▶ [Target position records]
____

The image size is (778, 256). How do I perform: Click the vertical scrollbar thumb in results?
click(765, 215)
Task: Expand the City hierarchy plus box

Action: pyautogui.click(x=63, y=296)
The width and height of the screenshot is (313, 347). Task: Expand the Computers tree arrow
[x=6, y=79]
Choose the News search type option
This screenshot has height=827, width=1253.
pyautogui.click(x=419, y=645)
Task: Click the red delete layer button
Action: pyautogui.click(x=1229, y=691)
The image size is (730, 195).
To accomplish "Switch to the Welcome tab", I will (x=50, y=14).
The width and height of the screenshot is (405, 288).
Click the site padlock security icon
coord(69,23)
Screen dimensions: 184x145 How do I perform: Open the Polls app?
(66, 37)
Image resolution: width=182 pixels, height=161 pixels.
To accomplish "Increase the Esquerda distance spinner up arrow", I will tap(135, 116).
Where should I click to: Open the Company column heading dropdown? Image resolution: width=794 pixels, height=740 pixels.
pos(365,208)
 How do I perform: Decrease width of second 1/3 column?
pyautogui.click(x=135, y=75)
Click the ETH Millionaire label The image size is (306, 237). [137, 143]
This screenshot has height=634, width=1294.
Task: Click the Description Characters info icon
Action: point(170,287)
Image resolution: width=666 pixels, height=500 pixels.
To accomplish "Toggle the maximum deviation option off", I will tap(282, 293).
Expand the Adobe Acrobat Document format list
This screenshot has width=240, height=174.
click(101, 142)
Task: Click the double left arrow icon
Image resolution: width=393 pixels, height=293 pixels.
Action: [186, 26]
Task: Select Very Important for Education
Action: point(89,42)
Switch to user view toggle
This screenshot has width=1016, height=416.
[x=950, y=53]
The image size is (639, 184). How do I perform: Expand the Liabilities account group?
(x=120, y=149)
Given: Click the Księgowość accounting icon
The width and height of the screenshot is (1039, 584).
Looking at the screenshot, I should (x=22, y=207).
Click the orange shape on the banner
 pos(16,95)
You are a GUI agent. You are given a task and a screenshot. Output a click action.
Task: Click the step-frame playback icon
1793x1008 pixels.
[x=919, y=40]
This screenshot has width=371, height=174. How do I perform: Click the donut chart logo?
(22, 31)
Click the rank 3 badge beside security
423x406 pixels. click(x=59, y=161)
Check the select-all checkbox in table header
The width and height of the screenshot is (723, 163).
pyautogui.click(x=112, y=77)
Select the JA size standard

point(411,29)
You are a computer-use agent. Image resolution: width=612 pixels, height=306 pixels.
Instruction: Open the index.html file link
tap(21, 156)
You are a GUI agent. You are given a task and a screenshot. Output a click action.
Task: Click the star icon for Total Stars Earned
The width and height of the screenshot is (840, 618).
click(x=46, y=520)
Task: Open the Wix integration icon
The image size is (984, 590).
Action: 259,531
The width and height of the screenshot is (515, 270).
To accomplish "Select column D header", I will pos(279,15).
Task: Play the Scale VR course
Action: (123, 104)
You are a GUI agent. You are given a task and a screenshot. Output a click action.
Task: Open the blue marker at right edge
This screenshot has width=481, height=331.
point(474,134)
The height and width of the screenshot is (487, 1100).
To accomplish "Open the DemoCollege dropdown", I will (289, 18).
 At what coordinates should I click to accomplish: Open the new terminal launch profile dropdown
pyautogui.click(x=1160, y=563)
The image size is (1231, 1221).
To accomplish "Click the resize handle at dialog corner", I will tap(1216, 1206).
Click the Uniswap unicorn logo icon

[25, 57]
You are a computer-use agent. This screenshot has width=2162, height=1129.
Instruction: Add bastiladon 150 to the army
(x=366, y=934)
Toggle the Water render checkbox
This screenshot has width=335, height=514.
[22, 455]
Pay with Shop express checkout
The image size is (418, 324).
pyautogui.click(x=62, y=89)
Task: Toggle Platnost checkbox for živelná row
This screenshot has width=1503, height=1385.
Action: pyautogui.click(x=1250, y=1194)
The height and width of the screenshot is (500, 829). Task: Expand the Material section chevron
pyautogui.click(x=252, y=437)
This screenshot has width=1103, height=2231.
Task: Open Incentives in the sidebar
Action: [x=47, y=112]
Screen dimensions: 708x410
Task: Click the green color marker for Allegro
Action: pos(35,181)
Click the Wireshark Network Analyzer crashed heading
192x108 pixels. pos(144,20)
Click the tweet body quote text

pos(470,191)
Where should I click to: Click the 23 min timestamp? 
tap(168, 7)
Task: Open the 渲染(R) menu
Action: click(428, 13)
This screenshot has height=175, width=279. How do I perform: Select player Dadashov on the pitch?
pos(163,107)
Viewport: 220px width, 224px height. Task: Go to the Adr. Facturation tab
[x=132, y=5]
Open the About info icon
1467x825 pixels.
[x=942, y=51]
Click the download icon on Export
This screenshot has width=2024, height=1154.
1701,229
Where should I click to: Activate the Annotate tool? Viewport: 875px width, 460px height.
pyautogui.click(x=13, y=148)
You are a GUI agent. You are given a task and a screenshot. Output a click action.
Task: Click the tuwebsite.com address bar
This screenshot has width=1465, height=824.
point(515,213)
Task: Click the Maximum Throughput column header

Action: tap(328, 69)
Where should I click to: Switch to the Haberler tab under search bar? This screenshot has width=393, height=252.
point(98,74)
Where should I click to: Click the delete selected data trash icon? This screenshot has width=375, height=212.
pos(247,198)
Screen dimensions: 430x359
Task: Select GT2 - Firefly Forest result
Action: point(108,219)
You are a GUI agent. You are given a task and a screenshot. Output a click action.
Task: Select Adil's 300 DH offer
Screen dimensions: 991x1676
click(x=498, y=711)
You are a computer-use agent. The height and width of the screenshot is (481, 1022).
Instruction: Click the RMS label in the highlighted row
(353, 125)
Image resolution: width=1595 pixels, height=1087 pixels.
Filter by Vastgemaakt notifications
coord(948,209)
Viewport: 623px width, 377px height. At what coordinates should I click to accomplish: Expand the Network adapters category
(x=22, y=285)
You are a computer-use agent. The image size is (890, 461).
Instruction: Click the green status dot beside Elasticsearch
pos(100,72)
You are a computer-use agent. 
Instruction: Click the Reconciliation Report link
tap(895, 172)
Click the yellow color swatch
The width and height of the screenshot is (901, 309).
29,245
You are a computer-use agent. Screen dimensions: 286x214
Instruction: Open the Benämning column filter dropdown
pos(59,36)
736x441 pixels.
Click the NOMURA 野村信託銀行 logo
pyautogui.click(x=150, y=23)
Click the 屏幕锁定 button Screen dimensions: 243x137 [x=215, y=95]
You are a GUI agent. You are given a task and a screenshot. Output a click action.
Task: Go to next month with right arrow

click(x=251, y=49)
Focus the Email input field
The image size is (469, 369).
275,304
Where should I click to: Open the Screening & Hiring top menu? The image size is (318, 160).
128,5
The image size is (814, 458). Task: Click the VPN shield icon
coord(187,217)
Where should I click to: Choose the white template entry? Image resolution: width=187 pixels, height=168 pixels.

____

▶ [Short problem]
Can you return, word for word, the lines of the records that start at the line containing "Given: Click the Księgowość accounting icon" and stop after the line containing "point(411,29)", including both of those lines?

▶ [Response to the exercise]
Given: Click the Księgowość accounting icon
The width and height of the screenshot is (1039, 584).
Looking at the screenshot, I should (x=22, y=207).
Click the orange shape on the banner
 pos(16,95)
You are a GUI agent. You are given a task and a screenshot. Output a click action.
Task: Click the step-frame playback icon
1793x1008 pixels.
[x=919, y=40]
This screenshot has width=371, height=174. How do I perform: Click the donut chart logo?
(22, 31)
Click the rank 3 badge beside security
423x406 pixels. click(x=59, y=161)
Check the select-all checkbox in table header
The width and height of the screenshot is (723, 163).
pyautogui.click(x=112, y=77)
Select the JA size standard

point(411,29)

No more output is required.